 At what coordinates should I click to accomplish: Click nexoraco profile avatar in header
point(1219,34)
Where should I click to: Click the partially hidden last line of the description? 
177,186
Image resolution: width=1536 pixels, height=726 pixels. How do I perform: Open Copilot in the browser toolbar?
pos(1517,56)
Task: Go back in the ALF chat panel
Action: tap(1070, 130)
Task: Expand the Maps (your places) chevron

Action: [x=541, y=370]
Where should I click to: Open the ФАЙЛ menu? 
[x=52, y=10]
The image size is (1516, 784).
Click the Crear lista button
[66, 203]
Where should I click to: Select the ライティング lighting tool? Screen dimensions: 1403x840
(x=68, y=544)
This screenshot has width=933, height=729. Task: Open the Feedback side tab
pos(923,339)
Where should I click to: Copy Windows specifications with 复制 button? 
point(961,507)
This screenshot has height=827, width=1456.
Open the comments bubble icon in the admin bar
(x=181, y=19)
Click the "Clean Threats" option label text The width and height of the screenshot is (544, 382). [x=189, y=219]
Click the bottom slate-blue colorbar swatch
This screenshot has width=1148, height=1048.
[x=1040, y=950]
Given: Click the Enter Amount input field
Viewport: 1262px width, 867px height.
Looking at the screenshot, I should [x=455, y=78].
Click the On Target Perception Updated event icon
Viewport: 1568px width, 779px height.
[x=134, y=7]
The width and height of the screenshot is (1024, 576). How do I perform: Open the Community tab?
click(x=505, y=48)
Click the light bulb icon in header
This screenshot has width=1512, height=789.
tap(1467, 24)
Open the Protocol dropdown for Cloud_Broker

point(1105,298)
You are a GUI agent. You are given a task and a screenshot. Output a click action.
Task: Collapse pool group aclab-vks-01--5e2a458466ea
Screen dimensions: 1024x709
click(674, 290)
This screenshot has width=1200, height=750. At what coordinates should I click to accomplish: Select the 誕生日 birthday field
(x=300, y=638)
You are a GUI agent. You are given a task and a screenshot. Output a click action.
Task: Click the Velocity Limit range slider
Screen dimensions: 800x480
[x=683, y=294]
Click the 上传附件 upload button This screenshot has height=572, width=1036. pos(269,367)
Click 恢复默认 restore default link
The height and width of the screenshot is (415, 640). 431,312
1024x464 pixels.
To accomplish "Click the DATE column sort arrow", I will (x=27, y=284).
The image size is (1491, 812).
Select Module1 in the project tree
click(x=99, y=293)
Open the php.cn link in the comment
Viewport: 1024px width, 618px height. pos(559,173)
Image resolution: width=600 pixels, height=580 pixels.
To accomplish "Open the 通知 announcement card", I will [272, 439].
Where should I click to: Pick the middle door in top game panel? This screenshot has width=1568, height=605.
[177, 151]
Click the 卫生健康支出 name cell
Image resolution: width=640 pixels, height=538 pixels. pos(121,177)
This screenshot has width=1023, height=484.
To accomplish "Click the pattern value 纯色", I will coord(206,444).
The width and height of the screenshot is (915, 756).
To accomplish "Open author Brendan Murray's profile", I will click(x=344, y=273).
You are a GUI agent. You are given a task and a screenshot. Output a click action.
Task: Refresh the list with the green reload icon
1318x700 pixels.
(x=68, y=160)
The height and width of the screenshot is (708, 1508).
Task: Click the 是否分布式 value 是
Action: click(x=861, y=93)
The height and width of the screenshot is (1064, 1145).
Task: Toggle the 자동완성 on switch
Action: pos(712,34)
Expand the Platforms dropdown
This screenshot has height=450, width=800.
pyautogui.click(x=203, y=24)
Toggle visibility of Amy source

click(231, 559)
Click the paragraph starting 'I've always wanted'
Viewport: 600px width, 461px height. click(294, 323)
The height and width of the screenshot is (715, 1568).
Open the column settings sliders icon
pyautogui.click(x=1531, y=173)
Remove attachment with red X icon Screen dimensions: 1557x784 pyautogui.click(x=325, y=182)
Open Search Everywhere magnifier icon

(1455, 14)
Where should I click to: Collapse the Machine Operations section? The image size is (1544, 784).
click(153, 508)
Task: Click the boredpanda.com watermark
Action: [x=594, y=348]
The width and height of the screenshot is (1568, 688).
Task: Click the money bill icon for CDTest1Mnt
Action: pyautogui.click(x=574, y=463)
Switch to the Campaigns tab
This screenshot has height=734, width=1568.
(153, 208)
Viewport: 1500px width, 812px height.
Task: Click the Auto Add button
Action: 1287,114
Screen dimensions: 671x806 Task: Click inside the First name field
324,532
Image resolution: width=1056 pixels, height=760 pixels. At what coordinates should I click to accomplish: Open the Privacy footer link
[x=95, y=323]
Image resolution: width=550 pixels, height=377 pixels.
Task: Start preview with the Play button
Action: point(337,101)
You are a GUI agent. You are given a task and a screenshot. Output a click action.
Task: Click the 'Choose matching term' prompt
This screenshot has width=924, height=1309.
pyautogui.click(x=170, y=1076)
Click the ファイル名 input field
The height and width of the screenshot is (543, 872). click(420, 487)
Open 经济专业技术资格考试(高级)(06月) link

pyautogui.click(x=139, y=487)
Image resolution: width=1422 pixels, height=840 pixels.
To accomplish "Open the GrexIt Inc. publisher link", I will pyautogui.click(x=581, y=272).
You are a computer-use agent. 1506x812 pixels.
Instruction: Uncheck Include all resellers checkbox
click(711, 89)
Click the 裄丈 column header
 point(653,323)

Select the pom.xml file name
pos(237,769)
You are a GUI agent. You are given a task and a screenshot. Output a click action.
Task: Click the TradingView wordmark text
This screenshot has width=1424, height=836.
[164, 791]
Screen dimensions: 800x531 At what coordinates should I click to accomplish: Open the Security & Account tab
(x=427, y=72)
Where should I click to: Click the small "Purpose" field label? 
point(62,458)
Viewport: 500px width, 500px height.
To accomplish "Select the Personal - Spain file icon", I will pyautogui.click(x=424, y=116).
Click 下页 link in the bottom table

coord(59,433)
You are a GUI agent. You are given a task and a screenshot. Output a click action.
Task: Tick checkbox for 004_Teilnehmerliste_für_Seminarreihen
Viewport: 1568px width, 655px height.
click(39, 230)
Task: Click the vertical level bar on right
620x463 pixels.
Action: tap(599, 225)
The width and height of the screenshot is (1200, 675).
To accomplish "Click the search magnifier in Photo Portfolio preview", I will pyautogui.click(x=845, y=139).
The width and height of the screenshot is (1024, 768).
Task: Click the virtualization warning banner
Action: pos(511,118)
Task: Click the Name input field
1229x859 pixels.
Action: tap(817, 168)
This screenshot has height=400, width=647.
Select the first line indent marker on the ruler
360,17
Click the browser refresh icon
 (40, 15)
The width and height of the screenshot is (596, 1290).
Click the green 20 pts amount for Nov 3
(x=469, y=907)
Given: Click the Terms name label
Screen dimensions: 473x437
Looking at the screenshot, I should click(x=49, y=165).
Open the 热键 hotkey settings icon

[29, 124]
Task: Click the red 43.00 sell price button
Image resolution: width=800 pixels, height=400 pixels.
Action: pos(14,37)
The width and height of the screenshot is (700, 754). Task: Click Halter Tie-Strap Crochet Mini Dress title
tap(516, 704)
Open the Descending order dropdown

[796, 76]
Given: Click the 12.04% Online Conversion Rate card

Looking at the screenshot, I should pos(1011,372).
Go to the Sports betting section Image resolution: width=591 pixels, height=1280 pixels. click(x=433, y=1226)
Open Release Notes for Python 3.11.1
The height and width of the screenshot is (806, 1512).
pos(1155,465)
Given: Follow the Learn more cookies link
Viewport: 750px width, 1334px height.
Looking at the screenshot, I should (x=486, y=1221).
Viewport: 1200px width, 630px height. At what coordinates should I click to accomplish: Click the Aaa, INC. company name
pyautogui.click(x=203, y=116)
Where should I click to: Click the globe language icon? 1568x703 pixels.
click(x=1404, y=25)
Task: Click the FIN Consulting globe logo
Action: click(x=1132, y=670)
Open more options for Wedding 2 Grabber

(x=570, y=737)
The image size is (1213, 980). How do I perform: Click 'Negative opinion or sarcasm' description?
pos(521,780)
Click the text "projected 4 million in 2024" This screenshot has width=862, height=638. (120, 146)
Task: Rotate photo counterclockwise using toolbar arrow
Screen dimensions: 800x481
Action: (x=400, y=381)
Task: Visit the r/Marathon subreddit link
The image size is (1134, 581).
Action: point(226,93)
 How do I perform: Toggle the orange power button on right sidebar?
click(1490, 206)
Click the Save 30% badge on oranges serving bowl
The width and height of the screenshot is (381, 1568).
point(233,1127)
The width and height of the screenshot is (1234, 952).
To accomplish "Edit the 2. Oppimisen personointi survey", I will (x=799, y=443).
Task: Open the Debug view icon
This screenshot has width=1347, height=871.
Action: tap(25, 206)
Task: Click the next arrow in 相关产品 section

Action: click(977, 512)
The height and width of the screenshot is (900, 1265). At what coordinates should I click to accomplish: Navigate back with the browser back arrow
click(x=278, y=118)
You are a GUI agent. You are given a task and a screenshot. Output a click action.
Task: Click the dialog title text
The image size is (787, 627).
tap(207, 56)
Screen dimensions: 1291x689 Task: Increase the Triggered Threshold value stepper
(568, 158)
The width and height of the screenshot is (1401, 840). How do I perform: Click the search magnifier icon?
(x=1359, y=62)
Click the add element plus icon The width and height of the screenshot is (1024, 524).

What to do
Set down again, word for word, the stretch of records from the line with "Given: Click the 12.04%" to the line with "Given: Follow the Learn more cookies link", both of those lines included.

Solution for this exercise
Given: Click the 12.04% Online Conversion Rate card

Looking at the screenshot, I should pos(1011,372).
Go to the Sports betting section Image resolution: width=591 pixels, height=1280 pixels. click(x=433, y=1226)
Open Release Notes for Python 3.11.1
The height and width of the screenshot is (806, 1512).
pos(1155,465)
Given: Follow the Learn more cookies link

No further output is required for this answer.